Mayor of Sudbury, Ontario
- In office January 1893 – December 1893
- Preceded by: Office established
- Succeeded by: Daniel O'Connor
- In office January 1896 – December 1896
- Preceded by: Murray Biggar
- Succeeded by: Francis Cochrane

Personal details
- Born: Jean-Étienne Fournier December 27, 1852 Trois-Pistoles, Canada East
- Died: February 11, 1929 (aged 76)

= Stephen Fournier =

Canadian politician (1852–1919)

Jean-Étienne (Stephen) Fournier (December 27, 1852 to February 11, 1929) was a Canadian politician, who served as the first mayor of Sudbury, Ontario.
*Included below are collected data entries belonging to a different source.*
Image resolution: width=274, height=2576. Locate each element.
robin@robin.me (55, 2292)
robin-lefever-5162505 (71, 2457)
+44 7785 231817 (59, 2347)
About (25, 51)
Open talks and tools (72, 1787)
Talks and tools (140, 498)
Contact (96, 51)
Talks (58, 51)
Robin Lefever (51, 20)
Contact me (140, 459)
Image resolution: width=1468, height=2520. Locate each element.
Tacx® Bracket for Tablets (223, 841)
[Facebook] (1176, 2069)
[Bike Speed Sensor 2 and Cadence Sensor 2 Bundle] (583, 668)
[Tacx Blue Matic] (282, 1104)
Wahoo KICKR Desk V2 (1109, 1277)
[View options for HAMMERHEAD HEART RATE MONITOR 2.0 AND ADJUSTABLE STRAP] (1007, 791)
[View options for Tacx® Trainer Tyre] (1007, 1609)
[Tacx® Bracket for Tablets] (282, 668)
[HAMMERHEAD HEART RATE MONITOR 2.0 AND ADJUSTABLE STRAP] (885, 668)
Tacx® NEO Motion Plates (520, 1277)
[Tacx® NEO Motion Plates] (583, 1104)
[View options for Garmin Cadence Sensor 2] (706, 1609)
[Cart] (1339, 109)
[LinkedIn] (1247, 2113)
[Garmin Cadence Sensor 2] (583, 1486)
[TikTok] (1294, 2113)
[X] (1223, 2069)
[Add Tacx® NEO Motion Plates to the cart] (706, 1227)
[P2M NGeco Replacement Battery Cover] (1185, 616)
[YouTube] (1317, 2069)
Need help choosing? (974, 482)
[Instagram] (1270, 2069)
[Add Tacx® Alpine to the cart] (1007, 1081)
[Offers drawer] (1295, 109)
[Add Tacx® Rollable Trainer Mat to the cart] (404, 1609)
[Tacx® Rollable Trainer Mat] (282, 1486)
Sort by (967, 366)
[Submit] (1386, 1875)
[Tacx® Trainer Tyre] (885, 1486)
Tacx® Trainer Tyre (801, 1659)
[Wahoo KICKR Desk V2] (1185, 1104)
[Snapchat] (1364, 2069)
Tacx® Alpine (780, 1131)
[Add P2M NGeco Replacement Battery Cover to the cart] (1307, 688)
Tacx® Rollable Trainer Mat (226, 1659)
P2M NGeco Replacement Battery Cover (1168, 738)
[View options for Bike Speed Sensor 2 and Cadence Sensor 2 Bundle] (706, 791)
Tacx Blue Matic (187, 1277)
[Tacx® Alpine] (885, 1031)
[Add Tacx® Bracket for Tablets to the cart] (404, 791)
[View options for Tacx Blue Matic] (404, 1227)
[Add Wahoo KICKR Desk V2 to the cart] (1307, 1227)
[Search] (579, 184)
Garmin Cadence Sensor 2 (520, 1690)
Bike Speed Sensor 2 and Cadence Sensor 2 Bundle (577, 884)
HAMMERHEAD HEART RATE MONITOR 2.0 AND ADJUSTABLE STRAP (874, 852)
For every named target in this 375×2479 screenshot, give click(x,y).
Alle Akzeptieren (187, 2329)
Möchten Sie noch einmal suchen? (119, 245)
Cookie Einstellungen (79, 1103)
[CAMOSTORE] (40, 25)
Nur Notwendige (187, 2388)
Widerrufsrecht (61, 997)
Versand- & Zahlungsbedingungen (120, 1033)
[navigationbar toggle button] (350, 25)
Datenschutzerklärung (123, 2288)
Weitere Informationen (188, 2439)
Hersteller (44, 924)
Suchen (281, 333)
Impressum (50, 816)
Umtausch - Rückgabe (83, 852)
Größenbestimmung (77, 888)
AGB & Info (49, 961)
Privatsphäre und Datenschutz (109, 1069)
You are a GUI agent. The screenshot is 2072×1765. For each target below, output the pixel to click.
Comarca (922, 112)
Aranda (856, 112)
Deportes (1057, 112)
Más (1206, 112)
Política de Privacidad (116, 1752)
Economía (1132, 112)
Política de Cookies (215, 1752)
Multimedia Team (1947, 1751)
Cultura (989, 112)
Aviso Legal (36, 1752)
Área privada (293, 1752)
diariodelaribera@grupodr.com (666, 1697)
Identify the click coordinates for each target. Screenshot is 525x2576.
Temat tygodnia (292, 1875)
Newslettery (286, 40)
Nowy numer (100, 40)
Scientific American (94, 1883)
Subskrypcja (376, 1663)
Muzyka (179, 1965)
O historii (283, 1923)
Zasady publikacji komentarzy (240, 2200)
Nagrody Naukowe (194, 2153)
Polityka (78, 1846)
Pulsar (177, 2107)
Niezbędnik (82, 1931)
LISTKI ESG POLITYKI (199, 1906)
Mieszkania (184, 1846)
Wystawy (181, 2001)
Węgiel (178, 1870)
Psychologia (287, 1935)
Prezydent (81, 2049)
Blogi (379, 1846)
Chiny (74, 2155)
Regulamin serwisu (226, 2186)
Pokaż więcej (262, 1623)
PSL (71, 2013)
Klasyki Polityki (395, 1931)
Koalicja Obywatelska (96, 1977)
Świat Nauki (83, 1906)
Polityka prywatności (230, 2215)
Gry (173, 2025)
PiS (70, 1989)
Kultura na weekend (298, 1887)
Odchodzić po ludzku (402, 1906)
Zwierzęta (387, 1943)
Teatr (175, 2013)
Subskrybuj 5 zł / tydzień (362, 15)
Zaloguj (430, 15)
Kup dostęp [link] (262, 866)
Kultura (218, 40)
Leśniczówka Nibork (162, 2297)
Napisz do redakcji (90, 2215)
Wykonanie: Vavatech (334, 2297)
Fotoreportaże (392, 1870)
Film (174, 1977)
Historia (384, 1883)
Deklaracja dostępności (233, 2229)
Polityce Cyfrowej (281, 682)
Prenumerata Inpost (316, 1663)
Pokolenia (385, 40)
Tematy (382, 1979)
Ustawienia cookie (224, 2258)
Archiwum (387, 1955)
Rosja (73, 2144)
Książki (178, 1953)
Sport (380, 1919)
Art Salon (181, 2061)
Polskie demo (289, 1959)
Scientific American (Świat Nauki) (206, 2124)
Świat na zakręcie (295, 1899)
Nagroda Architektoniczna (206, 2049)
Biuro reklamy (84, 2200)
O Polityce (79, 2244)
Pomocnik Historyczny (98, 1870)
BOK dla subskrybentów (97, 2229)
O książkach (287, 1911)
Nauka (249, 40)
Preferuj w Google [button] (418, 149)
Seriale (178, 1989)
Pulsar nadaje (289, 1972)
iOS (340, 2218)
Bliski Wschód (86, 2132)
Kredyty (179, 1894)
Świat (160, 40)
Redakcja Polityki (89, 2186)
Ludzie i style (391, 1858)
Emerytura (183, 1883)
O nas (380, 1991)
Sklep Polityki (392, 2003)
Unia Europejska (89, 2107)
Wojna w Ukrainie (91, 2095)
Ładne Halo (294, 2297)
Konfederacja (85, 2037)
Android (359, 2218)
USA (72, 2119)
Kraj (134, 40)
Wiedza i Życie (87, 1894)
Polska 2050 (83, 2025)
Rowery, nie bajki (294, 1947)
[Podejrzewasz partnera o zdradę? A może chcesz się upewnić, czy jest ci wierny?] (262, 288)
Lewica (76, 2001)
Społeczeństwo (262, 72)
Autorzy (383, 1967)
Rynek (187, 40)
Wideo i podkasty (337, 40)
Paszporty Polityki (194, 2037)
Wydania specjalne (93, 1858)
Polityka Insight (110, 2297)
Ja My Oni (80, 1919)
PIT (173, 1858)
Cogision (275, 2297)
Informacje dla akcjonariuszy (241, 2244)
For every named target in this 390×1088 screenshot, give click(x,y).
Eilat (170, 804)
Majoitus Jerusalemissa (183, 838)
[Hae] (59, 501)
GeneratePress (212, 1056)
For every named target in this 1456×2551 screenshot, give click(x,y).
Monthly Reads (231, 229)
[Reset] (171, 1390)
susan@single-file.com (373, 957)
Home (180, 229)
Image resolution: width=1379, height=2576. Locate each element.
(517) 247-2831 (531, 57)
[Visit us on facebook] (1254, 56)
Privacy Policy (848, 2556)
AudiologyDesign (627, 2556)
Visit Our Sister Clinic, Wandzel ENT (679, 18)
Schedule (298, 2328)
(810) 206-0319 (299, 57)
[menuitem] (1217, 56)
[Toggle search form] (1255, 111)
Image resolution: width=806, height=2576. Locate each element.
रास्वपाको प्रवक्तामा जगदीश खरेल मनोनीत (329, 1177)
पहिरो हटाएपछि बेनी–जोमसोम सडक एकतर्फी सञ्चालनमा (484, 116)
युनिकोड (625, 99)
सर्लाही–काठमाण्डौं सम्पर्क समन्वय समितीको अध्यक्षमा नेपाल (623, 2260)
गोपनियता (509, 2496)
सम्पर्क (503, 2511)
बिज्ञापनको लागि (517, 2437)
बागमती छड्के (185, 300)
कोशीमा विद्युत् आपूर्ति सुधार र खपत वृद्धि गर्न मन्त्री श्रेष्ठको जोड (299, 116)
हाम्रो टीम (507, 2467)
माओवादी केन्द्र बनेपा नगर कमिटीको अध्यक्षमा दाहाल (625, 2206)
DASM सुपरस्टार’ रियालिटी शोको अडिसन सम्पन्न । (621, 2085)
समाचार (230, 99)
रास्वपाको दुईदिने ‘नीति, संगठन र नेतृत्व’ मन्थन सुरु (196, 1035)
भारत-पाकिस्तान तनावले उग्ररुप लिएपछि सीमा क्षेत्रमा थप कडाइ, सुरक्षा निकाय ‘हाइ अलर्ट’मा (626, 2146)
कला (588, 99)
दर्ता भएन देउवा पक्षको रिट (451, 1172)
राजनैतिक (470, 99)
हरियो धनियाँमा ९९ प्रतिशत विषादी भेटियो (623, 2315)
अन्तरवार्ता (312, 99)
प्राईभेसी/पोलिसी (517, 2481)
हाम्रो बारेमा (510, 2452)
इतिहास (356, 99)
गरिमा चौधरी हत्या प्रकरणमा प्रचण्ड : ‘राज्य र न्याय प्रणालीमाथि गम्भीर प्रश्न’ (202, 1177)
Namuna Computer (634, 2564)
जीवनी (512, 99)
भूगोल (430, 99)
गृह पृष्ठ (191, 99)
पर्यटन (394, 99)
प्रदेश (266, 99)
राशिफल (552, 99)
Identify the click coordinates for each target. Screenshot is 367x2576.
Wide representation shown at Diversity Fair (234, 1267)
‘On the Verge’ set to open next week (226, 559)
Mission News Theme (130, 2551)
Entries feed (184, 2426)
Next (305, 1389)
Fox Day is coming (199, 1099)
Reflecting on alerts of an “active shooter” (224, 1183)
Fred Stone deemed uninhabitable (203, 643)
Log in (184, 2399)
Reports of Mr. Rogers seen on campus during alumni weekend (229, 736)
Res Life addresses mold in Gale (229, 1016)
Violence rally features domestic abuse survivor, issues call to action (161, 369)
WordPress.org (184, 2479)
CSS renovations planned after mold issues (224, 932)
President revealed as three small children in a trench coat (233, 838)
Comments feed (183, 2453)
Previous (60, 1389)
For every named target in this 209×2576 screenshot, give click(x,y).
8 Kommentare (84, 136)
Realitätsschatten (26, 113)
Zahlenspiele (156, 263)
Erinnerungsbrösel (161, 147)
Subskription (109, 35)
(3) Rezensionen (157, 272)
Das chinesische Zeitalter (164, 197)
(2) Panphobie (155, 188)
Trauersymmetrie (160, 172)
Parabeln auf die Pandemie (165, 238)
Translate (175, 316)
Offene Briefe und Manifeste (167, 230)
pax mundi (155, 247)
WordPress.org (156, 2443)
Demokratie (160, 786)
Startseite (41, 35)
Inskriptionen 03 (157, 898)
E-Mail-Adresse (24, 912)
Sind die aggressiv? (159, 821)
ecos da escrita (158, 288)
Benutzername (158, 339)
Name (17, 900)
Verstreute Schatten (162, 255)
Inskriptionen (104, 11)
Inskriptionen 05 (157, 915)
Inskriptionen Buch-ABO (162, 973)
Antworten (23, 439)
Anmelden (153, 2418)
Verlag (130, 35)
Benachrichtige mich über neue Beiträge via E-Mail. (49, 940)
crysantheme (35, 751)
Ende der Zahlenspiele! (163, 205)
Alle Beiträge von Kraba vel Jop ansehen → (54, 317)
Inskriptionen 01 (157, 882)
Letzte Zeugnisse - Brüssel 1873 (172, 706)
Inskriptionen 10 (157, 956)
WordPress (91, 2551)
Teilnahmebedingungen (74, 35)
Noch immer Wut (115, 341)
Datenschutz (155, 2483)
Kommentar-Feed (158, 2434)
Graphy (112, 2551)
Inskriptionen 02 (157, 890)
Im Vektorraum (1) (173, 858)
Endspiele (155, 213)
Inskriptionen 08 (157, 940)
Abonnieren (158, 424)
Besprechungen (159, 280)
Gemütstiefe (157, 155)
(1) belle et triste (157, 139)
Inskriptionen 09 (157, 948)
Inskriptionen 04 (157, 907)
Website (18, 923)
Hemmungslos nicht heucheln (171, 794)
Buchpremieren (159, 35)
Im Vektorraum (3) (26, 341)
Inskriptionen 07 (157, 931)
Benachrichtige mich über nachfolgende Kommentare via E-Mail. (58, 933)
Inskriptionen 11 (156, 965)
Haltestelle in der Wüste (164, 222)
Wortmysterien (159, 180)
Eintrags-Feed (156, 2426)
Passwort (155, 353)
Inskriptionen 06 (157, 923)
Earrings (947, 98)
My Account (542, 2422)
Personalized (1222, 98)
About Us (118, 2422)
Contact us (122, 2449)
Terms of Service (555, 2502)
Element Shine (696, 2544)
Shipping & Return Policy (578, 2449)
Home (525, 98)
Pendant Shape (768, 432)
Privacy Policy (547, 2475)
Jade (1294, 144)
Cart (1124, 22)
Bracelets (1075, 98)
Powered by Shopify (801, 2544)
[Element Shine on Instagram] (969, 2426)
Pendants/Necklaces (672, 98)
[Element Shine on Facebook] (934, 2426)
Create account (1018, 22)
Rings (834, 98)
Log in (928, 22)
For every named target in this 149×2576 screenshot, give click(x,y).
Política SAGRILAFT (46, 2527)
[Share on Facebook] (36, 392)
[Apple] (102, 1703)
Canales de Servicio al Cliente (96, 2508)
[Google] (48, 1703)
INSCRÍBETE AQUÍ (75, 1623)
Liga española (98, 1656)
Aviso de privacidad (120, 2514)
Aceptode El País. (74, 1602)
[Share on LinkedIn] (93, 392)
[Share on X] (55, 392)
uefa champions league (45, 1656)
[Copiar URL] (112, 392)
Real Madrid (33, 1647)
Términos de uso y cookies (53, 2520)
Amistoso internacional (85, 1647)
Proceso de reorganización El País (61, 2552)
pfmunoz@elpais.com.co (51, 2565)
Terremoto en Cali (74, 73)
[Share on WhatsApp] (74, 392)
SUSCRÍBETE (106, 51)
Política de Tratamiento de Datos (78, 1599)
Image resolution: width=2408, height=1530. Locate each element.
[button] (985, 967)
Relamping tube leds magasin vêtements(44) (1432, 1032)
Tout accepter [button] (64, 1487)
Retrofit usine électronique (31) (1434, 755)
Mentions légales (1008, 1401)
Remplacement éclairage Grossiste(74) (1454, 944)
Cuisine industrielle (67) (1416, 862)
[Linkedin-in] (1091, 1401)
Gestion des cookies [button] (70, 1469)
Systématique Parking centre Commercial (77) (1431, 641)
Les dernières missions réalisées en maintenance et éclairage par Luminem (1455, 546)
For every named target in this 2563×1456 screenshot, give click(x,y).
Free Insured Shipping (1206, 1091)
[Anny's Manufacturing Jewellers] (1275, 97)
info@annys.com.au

Fournier worked for the Central Canada Railway and the Canadian Pacific Railway in Petawawa before moving to Sudbury, where he became the community's first postmaster
 in 1884. In 1885, he established the community's first general store, and was elected reeve of McKim Township. When Sudbury was incorporated as a town in 1893, he became the town's first mayor, and served a second term as mayor in 1896.

Fournier was also chair of the town's first school board; classes were initially held in his own home until the town's first school was built. Fournier Gardens on Louis Street in Sudbury was named in his honour.